Veteran actor Josh Pais has a surprising connection to some of the world’s most renowned scientists.
Pais’ father was Dutch-born physicist, professor and writer Abraham Pais, who survived the Holocaust and went on to work with Nobel Prize-winning physicists Niels Bohr and Albert Einstein.
“He was hiding in Amsterdam (during WWII),” Pais told Page Six at the New York premiere of “Plane” earlier this week. “Like a block or two from Anne Frank.”

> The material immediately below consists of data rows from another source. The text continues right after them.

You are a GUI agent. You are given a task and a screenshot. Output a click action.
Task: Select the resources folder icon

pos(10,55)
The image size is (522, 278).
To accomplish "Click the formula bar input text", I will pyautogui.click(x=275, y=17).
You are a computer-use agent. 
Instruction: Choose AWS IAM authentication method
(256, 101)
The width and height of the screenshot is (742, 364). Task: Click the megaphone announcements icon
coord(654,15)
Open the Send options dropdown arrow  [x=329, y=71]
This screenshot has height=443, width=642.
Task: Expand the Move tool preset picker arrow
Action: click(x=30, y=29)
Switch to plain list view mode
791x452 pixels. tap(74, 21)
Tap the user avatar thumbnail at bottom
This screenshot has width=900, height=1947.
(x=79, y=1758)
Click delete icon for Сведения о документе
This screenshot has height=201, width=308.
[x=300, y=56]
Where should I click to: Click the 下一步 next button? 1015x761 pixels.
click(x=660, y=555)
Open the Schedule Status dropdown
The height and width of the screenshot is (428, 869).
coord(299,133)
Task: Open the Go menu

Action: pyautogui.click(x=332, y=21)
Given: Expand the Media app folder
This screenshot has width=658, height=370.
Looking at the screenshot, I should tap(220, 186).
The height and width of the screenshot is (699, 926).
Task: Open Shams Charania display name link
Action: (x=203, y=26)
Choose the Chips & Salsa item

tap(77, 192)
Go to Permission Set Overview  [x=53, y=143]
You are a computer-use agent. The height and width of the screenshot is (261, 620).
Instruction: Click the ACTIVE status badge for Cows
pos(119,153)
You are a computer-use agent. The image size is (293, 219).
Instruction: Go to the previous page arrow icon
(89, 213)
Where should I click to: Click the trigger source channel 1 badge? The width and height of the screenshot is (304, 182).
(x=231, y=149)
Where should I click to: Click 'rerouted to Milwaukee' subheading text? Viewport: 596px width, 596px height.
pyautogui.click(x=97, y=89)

Abraham and three others were betrayed in March 1945, however, that same week, American troops had crossed the Rhine River and cut rail lines, making their transfer to a concentration camp impossible. He was then interrogated by the Gestapo, the secret police of Nazi Germany, for a month and released only days before the end of the war.
“After the war, he went to Copenhagen and worked with Niels Bohr,” Pais explained, “and then from there, [physicist] Robert Oppenheimer invited him to the Institute for Advanced Studies in Princeton. And then, that’s where he worked with Einstein for 11 years.”
The “Law & Order” star, 64, says that he sadly never met the German-born physicist, but would see his image in family photo albums.
Pais remembers his late dad’s favorite memory of working with Einstein happened toward the end of the famed scientist’s life.
“Einstein had fallen somewhat ill and my dad went to see him,” he told us. “He opened his bedroom door and Einstein was in bed doing calculations. And then they hung out for about 20 minutes and just kind of chit-chatted.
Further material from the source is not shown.